* [The problem]
Look through the records below, and copy out every line that holds the string "checkbox".

* [Input]
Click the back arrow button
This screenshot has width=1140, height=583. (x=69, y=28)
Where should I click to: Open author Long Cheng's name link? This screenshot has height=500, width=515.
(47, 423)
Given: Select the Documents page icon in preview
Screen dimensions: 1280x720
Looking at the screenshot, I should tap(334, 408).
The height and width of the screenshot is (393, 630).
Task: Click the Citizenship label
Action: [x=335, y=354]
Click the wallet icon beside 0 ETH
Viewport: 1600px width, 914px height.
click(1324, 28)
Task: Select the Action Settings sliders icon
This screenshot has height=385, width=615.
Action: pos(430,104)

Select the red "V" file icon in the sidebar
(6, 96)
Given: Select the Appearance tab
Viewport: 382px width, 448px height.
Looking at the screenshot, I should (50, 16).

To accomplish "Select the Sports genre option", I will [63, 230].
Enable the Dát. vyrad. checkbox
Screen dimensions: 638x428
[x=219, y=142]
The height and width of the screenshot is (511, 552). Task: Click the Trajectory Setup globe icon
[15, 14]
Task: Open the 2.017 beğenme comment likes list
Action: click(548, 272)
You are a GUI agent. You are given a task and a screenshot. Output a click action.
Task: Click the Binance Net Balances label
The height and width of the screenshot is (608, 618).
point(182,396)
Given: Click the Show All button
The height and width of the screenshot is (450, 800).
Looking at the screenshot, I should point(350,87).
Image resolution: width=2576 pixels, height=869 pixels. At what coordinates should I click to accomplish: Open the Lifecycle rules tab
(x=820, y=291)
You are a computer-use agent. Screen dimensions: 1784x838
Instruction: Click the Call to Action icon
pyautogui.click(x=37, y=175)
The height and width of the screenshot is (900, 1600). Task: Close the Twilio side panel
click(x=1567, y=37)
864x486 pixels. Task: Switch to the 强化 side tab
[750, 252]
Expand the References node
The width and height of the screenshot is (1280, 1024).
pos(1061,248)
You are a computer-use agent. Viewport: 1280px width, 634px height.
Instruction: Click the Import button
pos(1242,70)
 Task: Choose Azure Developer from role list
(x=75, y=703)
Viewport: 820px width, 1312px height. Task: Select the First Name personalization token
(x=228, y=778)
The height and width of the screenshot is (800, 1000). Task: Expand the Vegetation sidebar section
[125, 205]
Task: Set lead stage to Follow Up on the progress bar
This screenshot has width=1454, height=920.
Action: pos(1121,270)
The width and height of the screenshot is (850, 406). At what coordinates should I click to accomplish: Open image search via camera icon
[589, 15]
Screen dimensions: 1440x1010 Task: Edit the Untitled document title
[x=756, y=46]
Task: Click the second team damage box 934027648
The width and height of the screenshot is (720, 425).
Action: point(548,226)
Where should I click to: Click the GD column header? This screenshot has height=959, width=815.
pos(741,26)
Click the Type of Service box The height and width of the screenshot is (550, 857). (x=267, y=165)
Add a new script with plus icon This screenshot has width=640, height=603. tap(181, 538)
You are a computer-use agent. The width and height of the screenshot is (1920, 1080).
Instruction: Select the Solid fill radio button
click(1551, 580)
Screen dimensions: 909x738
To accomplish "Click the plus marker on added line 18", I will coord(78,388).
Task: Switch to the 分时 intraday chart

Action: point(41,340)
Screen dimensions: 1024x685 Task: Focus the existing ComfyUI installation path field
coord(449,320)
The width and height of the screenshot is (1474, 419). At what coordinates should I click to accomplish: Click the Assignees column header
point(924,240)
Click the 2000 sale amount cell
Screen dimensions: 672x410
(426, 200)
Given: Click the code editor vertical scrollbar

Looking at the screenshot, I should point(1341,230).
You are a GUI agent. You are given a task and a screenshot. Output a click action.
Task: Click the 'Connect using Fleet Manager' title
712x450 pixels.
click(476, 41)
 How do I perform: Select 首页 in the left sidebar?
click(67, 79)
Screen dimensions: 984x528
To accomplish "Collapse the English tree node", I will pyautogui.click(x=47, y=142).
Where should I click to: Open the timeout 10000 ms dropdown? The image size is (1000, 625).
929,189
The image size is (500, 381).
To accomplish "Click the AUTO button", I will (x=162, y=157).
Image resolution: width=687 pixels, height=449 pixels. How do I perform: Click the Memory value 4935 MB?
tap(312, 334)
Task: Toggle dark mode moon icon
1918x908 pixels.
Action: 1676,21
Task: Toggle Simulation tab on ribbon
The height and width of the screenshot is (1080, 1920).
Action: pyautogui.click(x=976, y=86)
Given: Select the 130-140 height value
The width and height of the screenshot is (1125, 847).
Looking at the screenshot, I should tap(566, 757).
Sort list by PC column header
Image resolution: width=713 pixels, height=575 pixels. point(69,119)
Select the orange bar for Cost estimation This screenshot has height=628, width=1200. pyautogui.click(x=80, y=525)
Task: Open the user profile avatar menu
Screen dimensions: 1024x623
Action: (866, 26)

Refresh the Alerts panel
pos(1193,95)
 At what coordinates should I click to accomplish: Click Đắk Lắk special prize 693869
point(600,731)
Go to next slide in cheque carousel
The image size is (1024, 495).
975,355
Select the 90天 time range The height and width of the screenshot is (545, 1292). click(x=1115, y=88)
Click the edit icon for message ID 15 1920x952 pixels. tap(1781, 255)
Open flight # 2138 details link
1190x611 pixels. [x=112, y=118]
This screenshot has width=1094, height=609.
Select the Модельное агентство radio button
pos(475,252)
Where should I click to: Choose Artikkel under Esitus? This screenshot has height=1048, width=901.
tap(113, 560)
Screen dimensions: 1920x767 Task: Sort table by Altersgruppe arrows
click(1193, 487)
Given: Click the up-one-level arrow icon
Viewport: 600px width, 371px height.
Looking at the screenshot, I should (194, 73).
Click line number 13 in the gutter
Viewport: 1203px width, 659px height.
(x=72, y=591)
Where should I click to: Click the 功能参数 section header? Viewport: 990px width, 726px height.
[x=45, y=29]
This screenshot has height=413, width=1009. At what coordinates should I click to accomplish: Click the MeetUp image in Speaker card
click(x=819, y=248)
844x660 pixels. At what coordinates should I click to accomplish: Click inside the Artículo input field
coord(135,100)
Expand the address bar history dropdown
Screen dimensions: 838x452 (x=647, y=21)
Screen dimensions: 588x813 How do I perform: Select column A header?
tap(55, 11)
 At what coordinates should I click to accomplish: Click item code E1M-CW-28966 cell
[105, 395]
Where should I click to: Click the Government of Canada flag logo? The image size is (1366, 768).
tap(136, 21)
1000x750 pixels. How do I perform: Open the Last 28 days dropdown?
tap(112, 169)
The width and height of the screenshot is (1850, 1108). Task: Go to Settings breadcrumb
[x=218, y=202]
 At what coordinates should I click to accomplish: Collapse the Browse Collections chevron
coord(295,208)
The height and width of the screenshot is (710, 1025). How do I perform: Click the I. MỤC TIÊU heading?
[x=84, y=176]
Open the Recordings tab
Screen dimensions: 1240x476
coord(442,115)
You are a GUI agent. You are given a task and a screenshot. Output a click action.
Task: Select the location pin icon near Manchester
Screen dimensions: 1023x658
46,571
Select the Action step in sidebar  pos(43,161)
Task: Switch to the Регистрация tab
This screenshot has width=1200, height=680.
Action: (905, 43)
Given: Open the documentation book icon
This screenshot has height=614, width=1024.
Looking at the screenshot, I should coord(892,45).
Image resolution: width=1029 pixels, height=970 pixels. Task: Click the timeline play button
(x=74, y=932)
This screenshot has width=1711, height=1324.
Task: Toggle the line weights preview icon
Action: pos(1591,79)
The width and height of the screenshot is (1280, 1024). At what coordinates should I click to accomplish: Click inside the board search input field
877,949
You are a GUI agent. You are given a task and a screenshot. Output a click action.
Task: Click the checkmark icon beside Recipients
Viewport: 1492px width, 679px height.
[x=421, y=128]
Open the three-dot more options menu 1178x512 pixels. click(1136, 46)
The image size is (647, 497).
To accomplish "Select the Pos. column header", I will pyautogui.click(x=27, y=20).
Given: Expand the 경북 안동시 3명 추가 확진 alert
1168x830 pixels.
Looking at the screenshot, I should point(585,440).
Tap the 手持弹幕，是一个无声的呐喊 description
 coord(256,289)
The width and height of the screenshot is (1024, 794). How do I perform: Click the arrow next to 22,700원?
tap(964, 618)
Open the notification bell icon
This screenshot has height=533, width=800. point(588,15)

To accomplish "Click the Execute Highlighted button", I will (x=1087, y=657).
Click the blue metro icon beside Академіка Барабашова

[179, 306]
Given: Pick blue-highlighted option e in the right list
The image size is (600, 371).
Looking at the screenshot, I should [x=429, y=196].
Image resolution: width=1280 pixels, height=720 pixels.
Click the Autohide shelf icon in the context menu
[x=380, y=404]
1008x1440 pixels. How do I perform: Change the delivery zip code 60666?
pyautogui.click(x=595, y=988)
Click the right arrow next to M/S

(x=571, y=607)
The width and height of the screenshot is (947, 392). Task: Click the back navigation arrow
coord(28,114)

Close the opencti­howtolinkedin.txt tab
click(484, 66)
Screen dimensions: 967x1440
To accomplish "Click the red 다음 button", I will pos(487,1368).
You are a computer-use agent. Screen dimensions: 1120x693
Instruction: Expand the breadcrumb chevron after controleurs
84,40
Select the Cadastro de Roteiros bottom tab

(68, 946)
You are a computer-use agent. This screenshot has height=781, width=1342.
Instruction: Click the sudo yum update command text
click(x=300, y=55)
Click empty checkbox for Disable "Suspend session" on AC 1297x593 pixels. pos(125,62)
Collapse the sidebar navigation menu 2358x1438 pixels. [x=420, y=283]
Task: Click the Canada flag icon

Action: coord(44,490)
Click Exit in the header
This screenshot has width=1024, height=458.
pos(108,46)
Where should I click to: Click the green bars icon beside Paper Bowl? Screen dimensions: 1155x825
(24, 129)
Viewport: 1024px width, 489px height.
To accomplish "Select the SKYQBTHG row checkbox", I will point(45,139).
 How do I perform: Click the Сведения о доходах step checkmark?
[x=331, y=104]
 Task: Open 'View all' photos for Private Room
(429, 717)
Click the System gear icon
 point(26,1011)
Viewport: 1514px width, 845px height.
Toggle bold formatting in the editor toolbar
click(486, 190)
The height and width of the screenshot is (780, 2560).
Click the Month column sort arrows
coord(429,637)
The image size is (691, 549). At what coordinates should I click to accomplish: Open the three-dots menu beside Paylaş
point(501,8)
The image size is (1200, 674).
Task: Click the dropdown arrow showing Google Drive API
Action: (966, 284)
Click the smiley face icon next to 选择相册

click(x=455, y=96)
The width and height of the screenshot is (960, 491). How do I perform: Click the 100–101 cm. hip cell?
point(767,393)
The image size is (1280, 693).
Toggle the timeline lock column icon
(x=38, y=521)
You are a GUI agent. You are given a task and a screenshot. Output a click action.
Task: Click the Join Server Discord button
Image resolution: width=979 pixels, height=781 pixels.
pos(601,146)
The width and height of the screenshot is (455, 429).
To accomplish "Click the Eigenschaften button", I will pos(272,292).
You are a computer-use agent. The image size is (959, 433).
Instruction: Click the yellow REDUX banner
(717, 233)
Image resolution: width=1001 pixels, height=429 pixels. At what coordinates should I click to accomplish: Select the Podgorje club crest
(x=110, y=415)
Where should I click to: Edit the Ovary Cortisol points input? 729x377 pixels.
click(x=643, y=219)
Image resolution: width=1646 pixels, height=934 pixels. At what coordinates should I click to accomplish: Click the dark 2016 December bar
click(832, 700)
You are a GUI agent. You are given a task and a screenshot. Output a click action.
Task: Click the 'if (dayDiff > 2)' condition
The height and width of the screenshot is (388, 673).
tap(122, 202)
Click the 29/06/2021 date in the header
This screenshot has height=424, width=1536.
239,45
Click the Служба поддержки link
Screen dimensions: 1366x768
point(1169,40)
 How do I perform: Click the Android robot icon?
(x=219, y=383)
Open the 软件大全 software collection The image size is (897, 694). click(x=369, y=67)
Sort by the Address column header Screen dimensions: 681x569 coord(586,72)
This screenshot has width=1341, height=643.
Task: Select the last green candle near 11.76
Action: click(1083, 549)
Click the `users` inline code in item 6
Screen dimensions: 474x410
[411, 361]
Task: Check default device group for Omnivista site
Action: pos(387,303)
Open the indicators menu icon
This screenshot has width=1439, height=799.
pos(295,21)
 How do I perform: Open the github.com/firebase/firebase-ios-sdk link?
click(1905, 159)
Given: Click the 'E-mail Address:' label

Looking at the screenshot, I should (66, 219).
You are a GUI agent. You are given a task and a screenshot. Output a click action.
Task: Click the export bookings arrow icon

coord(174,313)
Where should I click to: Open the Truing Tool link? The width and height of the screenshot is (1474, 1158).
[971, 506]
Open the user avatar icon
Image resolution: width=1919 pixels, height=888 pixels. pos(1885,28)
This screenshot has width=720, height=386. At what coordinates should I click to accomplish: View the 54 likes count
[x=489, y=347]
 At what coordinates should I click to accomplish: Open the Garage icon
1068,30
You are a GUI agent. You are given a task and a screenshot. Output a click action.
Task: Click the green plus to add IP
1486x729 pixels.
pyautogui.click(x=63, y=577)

* [Answer to this task]
Enable the Dát. vyrad. checkbox
Click empty checkbox for Disable "Suspend session" on AC 1297x593 pixels. pos(125,62)
To accomplish "Select the SKYQBTHG row checkbox", I will point(45,139).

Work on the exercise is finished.